Marginal note:Notice in case of arrest and detained

  • 26 (1) Subject to subsection (4), if a young person is arrested and detained in custody pending their appearance in court, a peace officer shall, as soon as possible after the young person is detained, give or cause to be given to a parent of the young person, orally or in writing, notice of the arrest stating the place of detention and the reason for the arrest.

  • Marginal note:Notice in other cases

    (2) Subject to subsection (4), if a summons or an appearance notice is issued in respect of a young person, the person who issued the summons or appearance notice, or, if a young person is released on an undertaking, a peace officer, shall, as soon as possible, give or cause to be given to a parent of the young person notice in writing of the summons, appearance notice or undertaking.

 The heading before section 28 of the Act is replaced by the following:

Detention and Release

 The Act is amended by adding the following after section 28:

Marginal note:Substitute for social measures prohibited

28.1 A peace officer, youth justice court judge or justice shall not detain a young person in custody, or impose a condition in respect of a young person’s release by including it in an undertaking or release order, as a substitute for appropriate child protection, mental health or other social measures.

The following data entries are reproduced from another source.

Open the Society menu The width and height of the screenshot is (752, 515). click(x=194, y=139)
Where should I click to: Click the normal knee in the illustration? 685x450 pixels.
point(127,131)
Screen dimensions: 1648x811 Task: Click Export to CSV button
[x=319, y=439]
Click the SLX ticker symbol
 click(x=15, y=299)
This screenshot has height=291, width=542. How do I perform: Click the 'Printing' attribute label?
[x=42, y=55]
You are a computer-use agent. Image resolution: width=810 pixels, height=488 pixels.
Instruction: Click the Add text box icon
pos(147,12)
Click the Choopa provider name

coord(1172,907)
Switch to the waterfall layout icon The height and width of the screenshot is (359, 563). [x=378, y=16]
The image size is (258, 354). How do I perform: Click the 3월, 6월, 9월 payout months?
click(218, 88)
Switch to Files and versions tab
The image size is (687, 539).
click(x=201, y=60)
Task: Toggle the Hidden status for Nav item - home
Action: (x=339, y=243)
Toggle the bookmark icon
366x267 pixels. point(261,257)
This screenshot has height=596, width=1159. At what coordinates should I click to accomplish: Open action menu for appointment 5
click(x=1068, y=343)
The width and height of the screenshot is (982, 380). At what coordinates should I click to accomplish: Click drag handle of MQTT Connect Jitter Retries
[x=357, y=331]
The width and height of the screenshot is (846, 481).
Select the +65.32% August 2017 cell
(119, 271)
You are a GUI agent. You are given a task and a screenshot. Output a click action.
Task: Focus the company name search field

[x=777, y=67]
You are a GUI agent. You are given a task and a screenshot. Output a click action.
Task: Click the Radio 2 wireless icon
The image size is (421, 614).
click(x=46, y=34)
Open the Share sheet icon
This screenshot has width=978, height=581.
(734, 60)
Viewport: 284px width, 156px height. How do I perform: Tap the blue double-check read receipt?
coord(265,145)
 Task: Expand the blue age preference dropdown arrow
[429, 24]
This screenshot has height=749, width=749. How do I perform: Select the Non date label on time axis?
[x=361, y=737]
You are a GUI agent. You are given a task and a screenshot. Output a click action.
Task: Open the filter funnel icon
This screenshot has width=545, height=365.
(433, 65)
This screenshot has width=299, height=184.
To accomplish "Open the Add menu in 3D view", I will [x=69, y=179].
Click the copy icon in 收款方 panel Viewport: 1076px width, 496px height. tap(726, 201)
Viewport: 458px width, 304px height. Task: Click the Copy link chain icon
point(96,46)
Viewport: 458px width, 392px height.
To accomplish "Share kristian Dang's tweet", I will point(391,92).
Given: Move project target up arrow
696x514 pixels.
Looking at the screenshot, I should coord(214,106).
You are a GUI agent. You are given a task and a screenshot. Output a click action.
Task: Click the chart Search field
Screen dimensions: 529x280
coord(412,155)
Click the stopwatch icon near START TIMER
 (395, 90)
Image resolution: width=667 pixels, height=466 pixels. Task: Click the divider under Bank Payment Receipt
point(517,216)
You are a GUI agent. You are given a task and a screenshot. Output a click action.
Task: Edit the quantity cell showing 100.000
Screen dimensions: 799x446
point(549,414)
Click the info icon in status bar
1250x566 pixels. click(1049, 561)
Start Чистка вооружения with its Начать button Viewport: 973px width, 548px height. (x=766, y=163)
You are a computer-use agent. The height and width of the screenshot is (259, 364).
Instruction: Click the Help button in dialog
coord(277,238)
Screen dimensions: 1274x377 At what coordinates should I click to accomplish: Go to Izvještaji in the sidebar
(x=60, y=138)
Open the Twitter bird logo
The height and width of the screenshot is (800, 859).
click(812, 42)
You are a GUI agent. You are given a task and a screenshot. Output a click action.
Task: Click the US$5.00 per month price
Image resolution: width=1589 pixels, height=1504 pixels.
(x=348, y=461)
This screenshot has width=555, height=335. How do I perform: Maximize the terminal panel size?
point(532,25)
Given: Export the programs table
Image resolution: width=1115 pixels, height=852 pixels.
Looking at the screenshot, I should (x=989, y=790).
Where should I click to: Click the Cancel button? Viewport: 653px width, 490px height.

 Subsection 29(1) of the Act is replaced by the following:

Marginal note:Release order with conditions

  • 29 (1) A youth justice court judge or a justice may impose a condition set out in subsections 515(4) to (4.2) of the Criminal Code in respect of a release order only if they are satisfied that

    • (a) the condition is necessary to ensure the young person’s attendance in court or for the protection or safety of the public, including any victim of or witness to the offence;

    • (b) the condition is reasonable having regard to the circumstances of the offending behaviour; and

    • (c) the young person will reasonably be able to comply with the condition.